**To-do list**
1/ According to the text about the National Children's Bureau, by how much has funding for children's services been cut?
2/ Sum up the text about the National Children's Bureau in two sentences.
3/ Copy from the text about the National Children's Bureau the passage starting with "In an era of" and going on through "schools in England.".

**Extract to read**
+ + +
We were founded by Mia Kellmer Pringle in 1963, amid concerns about the welfare of children in care. Mia recognised that the way to bring about the best for these children was through co-operation.
She gathered health services, education providers, children’s services - everyone with a stake in their care. Only together could they make things work better.
This approach still defines us today. We identify the most serious issues putting our children and young people at risk and we bring people and organisations together to drive change in society and deliver a better childhood.
Today, our challenge is greater than ever.
In an age of austerity, we’ve witnessed funding for children’s services cut by half, with a devastating impact on young lives.
In an era of disinformation, trust has never had more value. That’s why it’s so important we’re here to interrogate policy and uncover evidence, taking the voices of children to the heart of Government to shape better legislation.
Only by working together can we bring about the best for our children.
We’re united for a better start. United for a better future. United for a better childhood.
We’re the National Children’s Bureau.
The Sex Education Forum, as part of a coalition of organisations, successfully campaigned to change the law and make relationships and sex education compulsory in all secondary schools in England.
These are our children, a review led by Dame Christine Lenehan was released, calling for urgent action at a national level to prevent children with complex needs being institutionalised at an early age, at huge cost to the taxpayer and with low ambitions for improving their lives.
+ + +
[Records excerpted from a collection]
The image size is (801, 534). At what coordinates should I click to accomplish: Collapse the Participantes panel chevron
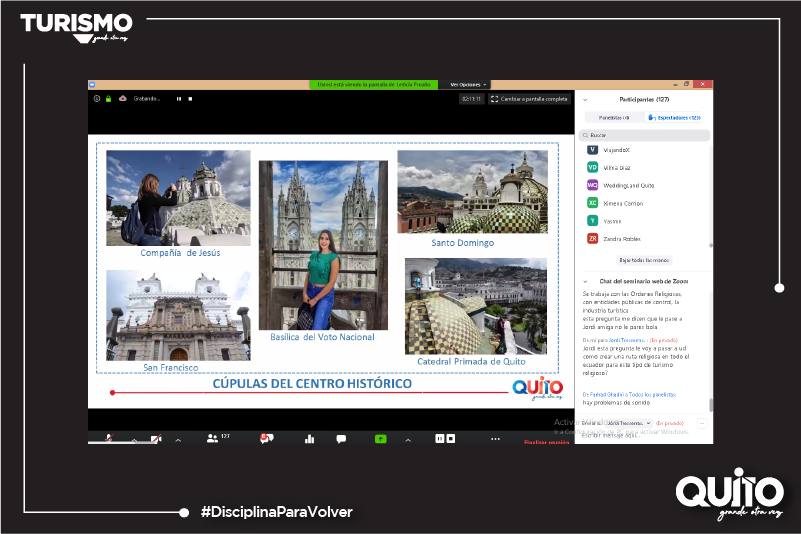(x=584, y=100)
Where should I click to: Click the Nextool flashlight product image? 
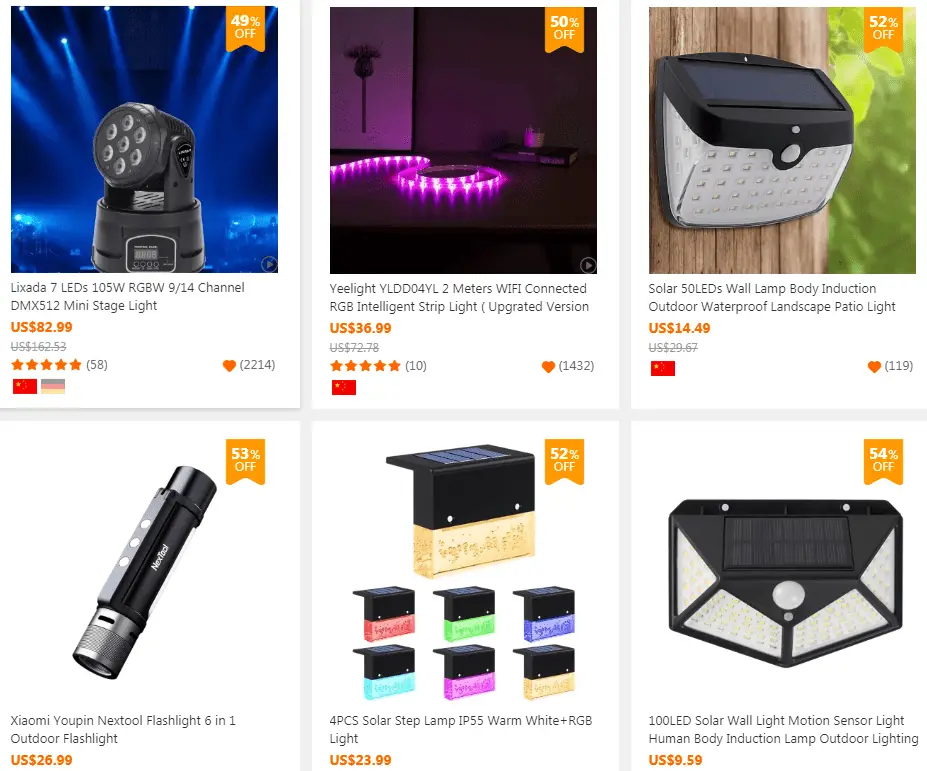click(145, 572)
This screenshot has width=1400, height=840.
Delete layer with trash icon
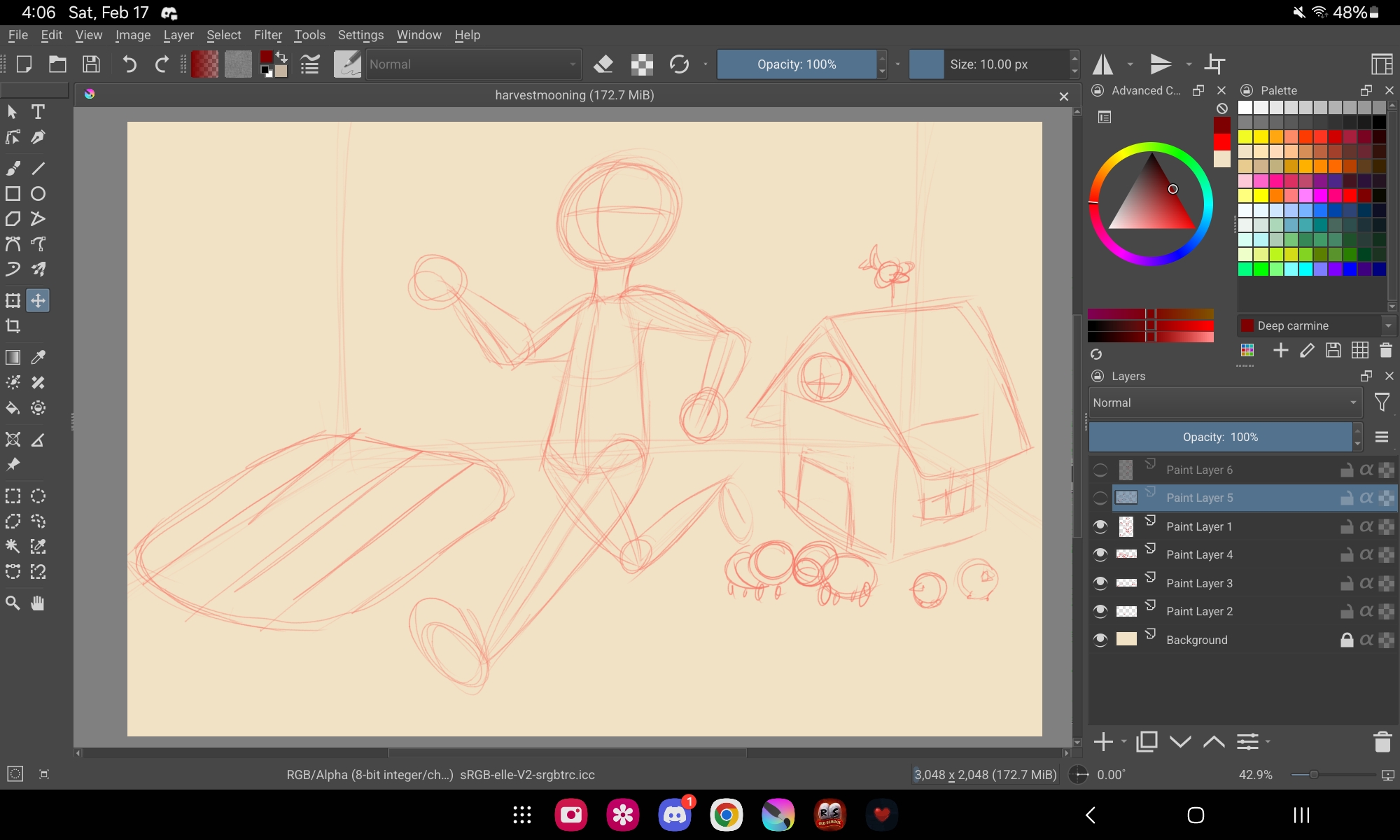point(1382,742)
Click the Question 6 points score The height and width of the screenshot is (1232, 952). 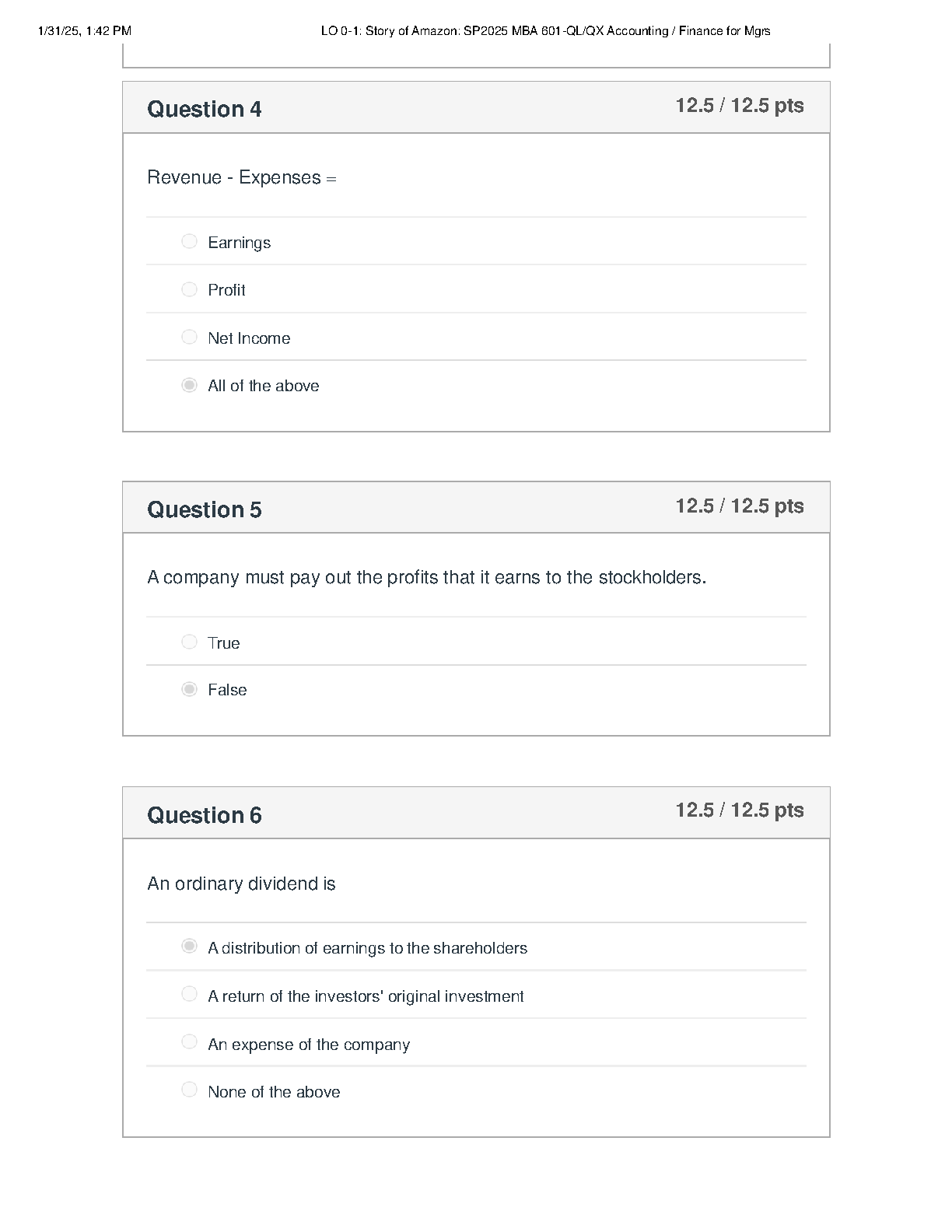[740, 810]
+ + +
**Answers for the tasks**
1/ By half.

2/ The National Children's Bureau was founded by Mia Kellmer Pringle in 1963 amid concerns about children in care, and it still works by bringing people and organizations together to tackle the most serious issues putting children and young people at risk. With funding for children's services cut by half and disinformation on the rise, it questions policy, uncovers evidence, and takes children's voices to the heart of Government to shape better legislation.

3/
In an era of disinformation, trust has never had more value. That’s why it’s so important we’re here to interrogate policy and uncover evidence, taking the voices of children to the heart of Government to shape better legislation.
Only by working together can we bring about the best for our children.
We’re united for a better start. United for a better future. United for a better childhood.
We’re the National Children’s Bureau.
The Sex Education Forum, as part of a coalition of organisations, successfully campaigned to change the law and make relationships and sex education compulsory in all secondary schools in England.